▸ **DIRECTIONS**
Begin at the line with "Click the business card icon beside 名片" and write out every line after it, exactly, through the last line below, adding nothing.

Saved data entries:
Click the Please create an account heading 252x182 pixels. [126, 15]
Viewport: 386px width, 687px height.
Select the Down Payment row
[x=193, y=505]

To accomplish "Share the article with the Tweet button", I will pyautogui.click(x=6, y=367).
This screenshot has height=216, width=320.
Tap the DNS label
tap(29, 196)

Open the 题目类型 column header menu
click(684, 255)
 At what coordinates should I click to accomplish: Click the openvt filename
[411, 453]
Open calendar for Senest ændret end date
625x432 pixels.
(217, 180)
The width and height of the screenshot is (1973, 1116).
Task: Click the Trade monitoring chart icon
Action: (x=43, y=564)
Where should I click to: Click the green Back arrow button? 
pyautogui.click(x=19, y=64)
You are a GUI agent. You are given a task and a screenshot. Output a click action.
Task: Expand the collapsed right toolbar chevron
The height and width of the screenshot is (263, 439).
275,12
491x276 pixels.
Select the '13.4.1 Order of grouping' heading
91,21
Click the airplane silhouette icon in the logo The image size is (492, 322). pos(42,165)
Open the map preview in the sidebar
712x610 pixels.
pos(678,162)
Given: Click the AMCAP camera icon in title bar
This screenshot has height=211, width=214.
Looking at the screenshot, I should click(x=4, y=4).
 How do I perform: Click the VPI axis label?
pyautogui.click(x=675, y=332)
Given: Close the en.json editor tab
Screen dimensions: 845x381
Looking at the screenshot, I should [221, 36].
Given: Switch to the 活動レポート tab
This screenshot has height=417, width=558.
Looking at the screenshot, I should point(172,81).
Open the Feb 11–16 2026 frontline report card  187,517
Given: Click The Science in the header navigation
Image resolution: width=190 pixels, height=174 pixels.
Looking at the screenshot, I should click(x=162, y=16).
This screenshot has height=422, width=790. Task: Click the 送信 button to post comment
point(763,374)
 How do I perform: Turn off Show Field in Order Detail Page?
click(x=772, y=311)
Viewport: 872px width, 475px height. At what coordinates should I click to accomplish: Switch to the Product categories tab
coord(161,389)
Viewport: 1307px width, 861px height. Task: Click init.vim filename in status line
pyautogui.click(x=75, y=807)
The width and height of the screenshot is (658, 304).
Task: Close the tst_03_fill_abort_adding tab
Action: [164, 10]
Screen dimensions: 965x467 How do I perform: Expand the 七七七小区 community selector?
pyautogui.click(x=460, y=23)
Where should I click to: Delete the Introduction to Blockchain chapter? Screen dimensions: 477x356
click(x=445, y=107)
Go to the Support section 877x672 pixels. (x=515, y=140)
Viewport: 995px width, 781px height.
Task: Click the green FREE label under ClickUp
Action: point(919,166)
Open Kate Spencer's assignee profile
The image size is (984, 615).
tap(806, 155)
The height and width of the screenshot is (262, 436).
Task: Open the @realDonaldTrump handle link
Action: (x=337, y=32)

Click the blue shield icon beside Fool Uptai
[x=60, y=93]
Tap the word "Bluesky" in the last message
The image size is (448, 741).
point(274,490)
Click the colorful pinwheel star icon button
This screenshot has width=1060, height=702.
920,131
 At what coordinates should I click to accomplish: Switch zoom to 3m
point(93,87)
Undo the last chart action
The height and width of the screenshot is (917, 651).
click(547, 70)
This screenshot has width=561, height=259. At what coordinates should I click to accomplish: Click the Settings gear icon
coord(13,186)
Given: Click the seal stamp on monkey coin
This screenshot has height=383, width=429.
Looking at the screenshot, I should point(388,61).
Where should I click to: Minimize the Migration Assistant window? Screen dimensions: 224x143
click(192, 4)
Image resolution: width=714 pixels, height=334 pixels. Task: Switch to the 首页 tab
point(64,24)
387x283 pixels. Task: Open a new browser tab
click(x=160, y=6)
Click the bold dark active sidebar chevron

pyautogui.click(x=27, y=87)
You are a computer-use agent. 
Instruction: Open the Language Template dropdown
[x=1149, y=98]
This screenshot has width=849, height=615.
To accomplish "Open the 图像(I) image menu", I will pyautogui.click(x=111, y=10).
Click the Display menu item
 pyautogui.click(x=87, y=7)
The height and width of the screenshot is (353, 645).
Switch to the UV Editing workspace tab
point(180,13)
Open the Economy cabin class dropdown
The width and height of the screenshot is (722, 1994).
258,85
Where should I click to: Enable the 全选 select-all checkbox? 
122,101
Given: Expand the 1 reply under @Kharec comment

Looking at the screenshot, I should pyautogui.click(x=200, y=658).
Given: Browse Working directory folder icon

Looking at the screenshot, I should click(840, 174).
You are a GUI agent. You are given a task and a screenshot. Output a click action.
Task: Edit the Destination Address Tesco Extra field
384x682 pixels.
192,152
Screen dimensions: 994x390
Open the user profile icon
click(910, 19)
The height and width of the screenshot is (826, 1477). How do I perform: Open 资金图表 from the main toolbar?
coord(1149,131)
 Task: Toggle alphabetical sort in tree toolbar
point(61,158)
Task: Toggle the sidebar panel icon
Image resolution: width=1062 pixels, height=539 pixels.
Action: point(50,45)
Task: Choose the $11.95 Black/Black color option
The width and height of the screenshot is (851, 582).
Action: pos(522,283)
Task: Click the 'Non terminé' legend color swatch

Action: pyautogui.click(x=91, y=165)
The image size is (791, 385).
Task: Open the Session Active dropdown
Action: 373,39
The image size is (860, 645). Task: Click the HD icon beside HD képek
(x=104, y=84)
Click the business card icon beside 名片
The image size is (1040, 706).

▸ **THE ANSWER**
Click the business card icon beside 名片
The image size is (1040, 706).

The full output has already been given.